A custom language, "Spin" has historically been the primary high level language used on the chip. Parallax has designed into the ROM a byte-code interpreter. You can also use assembly, especially for performance-critical code. C/C++ had for years been an experimental language on the chip, but that has changed in the past year or so. There is a full fledged GCC port for it. I decided I'd give it a try.



I after being lured to try the chip based on recent advances in GCC, I decided that I'd first do some experimentation to test the performance and build sizes.

There are 3 C/C++ "memory models" used on propeller chips: COG, LMM, and XMM. I'm not going to go in depth on the explanation of those, you can find a great detail here. The TL;DR version is COG: internal memory private to each core(very fast), LMM(slower): internal shared memory that must be read word by word into COG memory, XMM(slowest) memory external to the chip. Each one has pros and cons. COG memory is very fast, but very limited, 2kB per core. LMM gives you access to 32kB shared memory, and XMM is virtually unlimited.

I decided to create a simple program in C, SPIN, and assembly("PASM"). This program simply toggled a pin off and on. I then measured the frequency  on the pin to gauge the speed of the code.

Here are the results:
Language Optimization Memory model Code size(Bytes) Blink speed (kHz)
Spin - - 28 60
PASM - - 36 6667
C size COG 180 2854
C speed COG 180 2854
C mixed COG 192 2854
C none COG 196 2221
C size LMM 2448 2856
C speed LMM 2448 2856
C mixed LMM 2456 635
C none LMM 2456 455

Here is the Spin code I used:


CON

  _clkmode = xtal1 + pll16x
  _xinfreq = 5_000_000

PUB LedOnOff

    dira[15] := 1
    
    repeat
        outa[15] := 1
        outa[15] := 0

And the PASM:


CON

  _clkmode = xtal1 + pll16x
  _xinfreq = 5_000_000
PUB go

  cognew(@asm_entry, 0)   'launch assembly program into a COG
DAT

'
'
' Assembly program
'
asm_entry     org
              or        dira, DrivePinMask               
:loop
              or        outa, DrivePinMask               
              andn      outa, DrivePinMask
              jmp       #:loop

DrivePinMask  long      $00008000


and finally the C code:


#include <propeller.h>

#define pin 15
#define mask (1 << pin)

int main(void)
{
    DIRA |= mask;

    while(1)
   {
        OUTA |= mask;
        OUTA &= ~mask;
    }
    return 0;
}





Conclusion:

I think I might give go the route of a mixed Spin/PASM approach after all.

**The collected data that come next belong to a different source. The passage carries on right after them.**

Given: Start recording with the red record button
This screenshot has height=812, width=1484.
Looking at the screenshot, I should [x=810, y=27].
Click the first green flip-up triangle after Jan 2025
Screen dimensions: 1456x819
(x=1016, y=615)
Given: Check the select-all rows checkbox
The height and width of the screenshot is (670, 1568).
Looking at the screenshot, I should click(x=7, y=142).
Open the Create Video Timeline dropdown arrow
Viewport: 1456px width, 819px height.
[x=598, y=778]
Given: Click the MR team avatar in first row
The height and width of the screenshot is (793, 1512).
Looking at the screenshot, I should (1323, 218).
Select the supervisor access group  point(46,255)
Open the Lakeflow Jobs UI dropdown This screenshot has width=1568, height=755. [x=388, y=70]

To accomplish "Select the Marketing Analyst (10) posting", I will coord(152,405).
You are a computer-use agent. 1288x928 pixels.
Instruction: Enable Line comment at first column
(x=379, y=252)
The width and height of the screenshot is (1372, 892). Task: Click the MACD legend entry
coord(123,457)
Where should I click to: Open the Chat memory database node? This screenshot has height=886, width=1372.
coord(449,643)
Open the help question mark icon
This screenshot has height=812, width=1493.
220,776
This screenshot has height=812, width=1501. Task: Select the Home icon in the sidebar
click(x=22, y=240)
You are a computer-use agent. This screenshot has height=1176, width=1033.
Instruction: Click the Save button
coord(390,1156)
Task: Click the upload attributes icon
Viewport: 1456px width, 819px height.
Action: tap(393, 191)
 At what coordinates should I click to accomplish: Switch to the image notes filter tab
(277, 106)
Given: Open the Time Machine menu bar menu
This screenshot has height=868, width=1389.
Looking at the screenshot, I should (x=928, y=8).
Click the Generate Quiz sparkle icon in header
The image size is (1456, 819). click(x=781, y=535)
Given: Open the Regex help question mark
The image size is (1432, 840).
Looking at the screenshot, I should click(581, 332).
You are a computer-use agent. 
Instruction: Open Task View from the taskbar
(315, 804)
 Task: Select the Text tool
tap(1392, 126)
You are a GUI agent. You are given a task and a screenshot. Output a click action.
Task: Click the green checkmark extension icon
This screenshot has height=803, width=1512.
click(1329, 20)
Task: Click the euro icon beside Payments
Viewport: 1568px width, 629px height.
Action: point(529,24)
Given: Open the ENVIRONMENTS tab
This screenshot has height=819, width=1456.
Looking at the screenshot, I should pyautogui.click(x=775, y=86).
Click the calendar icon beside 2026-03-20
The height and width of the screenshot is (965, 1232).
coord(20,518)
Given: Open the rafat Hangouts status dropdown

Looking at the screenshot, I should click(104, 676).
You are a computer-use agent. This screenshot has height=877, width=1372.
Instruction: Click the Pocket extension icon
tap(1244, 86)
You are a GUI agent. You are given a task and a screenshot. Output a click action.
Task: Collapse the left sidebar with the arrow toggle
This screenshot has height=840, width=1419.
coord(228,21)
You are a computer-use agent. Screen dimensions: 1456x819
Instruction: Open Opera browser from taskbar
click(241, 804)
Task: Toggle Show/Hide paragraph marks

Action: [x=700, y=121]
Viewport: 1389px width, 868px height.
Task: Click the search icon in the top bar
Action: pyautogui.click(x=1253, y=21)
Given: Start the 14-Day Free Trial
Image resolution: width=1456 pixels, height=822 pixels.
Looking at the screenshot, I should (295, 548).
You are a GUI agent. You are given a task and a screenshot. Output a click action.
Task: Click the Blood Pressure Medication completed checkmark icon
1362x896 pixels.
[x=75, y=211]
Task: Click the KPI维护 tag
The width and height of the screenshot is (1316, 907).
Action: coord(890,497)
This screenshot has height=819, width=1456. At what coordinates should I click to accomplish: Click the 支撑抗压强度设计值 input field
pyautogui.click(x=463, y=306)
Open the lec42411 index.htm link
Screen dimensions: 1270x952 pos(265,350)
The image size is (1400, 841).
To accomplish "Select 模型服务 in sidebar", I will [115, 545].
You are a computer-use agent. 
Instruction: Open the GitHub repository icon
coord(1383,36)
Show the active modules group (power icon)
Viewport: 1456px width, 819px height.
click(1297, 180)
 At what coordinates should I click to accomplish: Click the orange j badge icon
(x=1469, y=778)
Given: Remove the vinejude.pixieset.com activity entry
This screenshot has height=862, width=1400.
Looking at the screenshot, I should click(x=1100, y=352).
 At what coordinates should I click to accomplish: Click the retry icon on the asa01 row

I can get the extreme size saving in Spin where I need it, and get the extreme speed in PASM where I need it. The purpose of the Propeller chip in this project will be to monitor and control four motors with encoders, and provide a serial interface for external high level control and feedback. I don't think I'll need to resort to and XMM model. Also the test code was small enough that my metrics should be taken with a grain of salt, it's the embedded equivalent of "hello world", not really a great real world representation.


One thing I've got bookmarked, but have not checked out yet, are the community developed Propeller dev tools, there's a free PASM debugger, a PC side propeller emulator, and a few others that might help debugging. I'm a big fan of debugging code; that's one reason I love AVR's with my AVR Dragon, debugging is painless and a breeze. The Prop has no special debugging hardware, the debugger tools typically run a special piece of code on one cog that helps in debugging. That's clever, but it does put additional constraints on your applications free resources.

--P

1 comment:

  1. PS. The green numbers in my spreadsheet are essentially what convinced me of the merits of going the traditional Propeller route. My planned functionality is small enough that writing in a proprietary, non portable language is not as big of a deal, I wont be able to used shared headers for my communication protocol though.